AT A GLANCE
Peter Tolias, director, Center for Applied Genomics, Public Health Research Institute
Associate professor, UMDNJ-New Jersey Medical School
Adjunct associate professor, Rutgers University-Newark and the New Jersey Institute of Technology
BSc 1981 and PhD 1987, McGill University, molecular biology
Postdoctoral fellow, 1987-1991, Harvard University
Research interests: Use and development of novel DNA microarray technology and data mining software for biomedical research applications such as cancer, infectious disease, spinal cord injury, and space flight.
At the Public Health Research Institute Center for Applied Genomics, you developed the first TB microarray last year. What other types of microbial microarrays are you developing now?
We have three in house right now, one for TB, one for cytomegalovirus, and one for Bacillus subtilis. We are about to print another one for Group A Streptococcus.
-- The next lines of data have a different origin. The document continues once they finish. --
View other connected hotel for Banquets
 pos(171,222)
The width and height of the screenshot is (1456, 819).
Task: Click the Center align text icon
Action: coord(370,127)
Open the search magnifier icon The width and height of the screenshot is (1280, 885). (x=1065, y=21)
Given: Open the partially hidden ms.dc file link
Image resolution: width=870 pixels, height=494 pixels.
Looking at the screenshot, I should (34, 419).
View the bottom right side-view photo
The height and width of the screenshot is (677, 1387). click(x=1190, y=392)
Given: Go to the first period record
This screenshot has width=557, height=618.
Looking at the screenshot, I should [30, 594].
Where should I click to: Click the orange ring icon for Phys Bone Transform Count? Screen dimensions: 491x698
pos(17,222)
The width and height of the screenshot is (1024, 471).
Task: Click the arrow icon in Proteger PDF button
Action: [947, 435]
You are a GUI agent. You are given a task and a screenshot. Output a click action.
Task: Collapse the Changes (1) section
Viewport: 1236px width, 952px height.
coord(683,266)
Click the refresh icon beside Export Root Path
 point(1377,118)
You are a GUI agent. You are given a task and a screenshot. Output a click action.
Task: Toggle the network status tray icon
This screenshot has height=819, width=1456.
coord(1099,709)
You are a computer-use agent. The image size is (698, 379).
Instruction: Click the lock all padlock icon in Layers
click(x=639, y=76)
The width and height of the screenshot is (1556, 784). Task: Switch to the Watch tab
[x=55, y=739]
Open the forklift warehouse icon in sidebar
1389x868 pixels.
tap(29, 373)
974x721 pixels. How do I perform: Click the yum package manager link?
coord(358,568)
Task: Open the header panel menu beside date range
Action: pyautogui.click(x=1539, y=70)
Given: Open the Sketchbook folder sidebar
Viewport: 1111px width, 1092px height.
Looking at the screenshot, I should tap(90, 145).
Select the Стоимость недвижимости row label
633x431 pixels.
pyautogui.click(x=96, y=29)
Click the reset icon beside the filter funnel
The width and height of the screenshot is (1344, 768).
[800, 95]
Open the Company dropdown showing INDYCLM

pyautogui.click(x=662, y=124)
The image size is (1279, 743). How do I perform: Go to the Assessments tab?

The institute specializes in infectious disease, and a number of our investigators use these arrays for their work to understand the biology of infectious disease.
Are more and more researchers getting into microarrays?
Absolutely. We’re still in the growth phase, there’s no question about it. We also offer a human oligo chip representing approximately 19,000 genes, and we have two different rat chips. But we have plateaued in our Affymetrix use. What has really taken off is our own spotted arrays — because they are cheaper than the Affymetrix chips, and you can spot exactly what you want. We have been processing approximately 100 to 125 Affy chips a month, and about half have been human GeneChips. But moving forward, we have many in-house projects that require a lot of human arrays. A very good example is a project that we have with the University of Medicine and Dentistry of New Jersey. They received a grant from the Department of Defense for chip-based work on bioterrorism, looking at blood infections resulting from agents such as plague, anthrax, and tularemia. Our goal is to use our human chip to analyze transcriptional responses that result when infecting human blood cells with infectious agents, and trying to determine discrete signatures of each pathogen. The idea is that if there is some kind of an attack or an exposure and you can no longer detect the actual pathogens themselves or any agent that was used, you may still be able to detect some kind of immunological signature in the gene expression profile. That program involves running almost 2,000 chips a year to look at ten different bugs that UMDNJ is getting from the Department of Defense.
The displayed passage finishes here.